*About this exercise*: Provide only the number of lines in the records below that contain "agent".

───── Dataset entries

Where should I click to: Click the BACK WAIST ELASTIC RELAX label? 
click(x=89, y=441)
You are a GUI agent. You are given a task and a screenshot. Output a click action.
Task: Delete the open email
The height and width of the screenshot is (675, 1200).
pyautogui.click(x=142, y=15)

──────────
───── Dataset entries

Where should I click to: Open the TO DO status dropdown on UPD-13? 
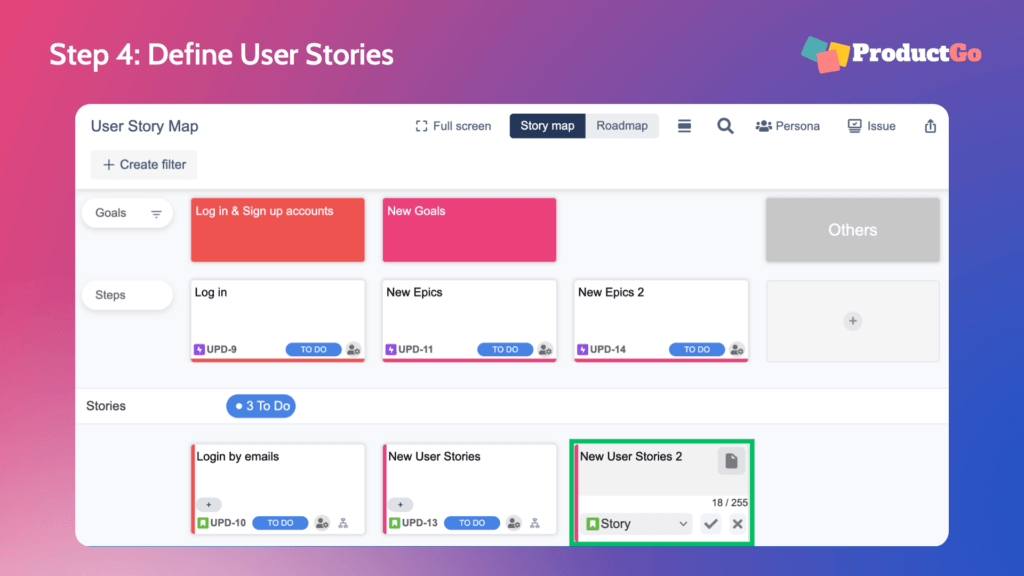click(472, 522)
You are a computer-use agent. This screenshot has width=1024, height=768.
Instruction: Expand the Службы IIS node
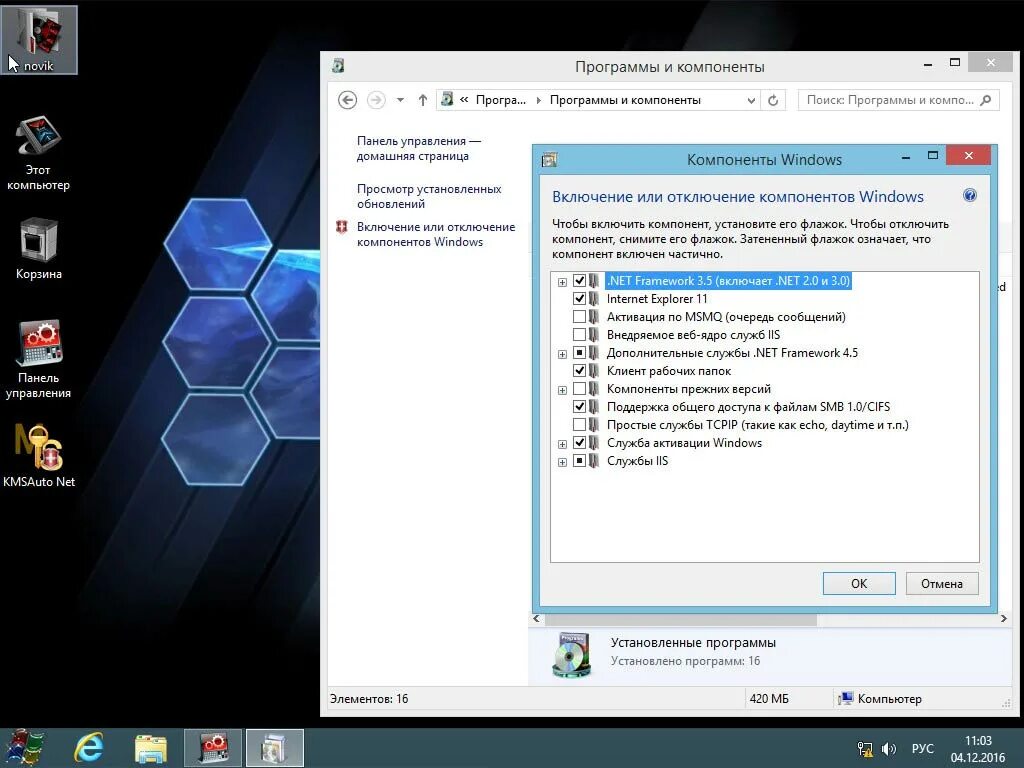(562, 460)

──────────

*Reply*: 2